WHAT TO WORK ON –
a - According to the blog post looking back on 2016, which film did the author see on the only visit to the cinema that year?
b - Pick up the blog post looking back on 2016 after its final sentence and carry it forward.

PASSAGE TO READ –
******

New Year's Eve, and I began the day in style by falling out of bed, which I don't recommend (and no, I wasn't drunk) - but now it's time to look back on 2016. Not on world events - dramatic though they've been (I've touched on all that here) - nor on the relentless succession of notable deaths, but on some of the highlights of my year, as reflected on this blog.
In January - and how long ago it seems - I was in the fine city of Wellington, enjoying the family, encountering new butterflies and birds, and reading Flannery O'Connor's The Violent Bear It Away, Michel Houellebecq's Submission and F.M. Mayor's The Rector's Daughter - also visiting Katherine Mansfield's childhood home.
Back in Blighty, I enjoyed an exhibition of work by Roland Collins - the start of a good year's gallery haunting that included Pre-Raphaelite drawings at Leighton House, George Shaw's My Back to Nature at the National Gallery, Opus Anglicanum at the V&A, Abstract Expressionism at the Royal Academy, Edward Ardizzone at the House of Illustration, and Rodin and Dance at the Courtauld - not to mention an art-rich week in Venice in September.
By contrast, my only visit to the theatre was an experience to forget, though my only visit to the cinema, on the other hand, was an absolute joy - Hail, Caesar!
It was another good year for church crawling and church monuments (a growing obsession), my travels taking me from Hertfordshire to Derbyshire (and again), Cheshire, Nottinghamshire and a wondrous collection of newly restored monuments in Northamptonshire.

******

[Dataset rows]
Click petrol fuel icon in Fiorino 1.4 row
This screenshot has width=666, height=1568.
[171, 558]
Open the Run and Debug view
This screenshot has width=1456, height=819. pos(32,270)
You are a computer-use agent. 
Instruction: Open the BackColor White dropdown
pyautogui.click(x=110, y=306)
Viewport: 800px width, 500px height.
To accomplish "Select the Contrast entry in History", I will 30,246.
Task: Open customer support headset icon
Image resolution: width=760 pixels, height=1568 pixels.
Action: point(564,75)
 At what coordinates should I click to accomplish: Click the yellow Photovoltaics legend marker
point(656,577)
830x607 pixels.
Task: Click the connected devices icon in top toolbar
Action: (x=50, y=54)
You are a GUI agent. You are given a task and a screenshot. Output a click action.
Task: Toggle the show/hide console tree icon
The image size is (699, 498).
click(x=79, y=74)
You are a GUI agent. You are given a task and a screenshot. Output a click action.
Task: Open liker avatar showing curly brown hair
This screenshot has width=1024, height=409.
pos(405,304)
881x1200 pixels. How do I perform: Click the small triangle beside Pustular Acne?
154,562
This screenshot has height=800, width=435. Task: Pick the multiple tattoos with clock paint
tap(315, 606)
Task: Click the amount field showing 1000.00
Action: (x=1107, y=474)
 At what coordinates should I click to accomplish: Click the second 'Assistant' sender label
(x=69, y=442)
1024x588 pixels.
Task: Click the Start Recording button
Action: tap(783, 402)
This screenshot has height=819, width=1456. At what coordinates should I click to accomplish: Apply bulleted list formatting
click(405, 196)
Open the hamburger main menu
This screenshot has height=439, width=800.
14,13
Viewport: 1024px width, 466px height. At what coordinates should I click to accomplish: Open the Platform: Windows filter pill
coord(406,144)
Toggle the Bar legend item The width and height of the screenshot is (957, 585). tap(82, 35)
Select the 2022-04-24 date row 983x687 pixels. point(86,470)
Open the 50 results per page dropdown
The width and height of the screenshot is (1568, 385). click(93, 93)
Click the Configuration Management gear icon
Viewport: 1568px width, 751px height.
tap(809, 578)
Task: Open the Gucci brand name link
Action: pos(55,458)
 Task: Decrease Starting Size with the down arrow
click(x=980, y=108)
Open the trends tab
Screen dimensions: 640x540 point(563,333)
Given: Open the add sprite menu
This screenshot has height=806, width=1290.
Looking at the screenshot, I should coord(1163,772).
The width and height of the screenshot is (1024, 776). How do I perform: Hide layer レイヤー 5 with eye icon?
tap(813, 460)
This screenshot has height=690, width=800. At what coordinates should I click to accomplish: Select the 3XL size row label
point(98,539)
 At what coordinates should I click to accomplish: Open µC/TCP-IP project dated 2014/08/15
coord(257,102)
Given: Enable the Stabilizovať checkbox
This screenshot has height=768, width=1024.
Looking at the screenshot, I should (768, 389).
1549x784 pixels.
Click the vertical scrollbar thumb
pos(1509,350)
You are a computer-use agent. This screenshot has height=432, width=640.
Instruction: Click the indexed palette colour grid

******

EXERCISE RESPONSES –
a - Hail, Caesar!

b -
A spring walking holiday in the Mani - a feast of Byzantine art, sunshine, butterflies and wild flowers - included a memorable visit to Patrick Leigh Fermor's house.
The English weather was iffy - much of the spring cool and wet, and early summer bright but cool. However, high summer and early autumn were glorious, and I had a terrific butterfly year - the Year of the Hairstreak - about which I've written already.
My reading (of books new to me) included Javier Marias (twice), Sylvia Townsend Warner's The Corner that Held Them, J.L. Carr's The Battle of Pollock's Crossing, and Adam Nicolson's The Mighty Dead: Why Homer Matters, and I discovered the novelist Elizabeth Jenkins.
What else? I followed The Dabbler onto Facebook, made a return visit to a long-ago boyhood haunt, ditched my electric lawn mower and went manual, and invented a new cocktail - the Nigroni.
As I said, I'm not going to rehearse the year's death toll, but cannot ignore the sad loss of England's greatest poet, Geoffrey Hill. To end on a happier note, though, America's greatest, Richard Wilbur, is still with us. I celebrated his 95th birthday with this.
A Happy New Year to all my readers - and try not to fall out of bed...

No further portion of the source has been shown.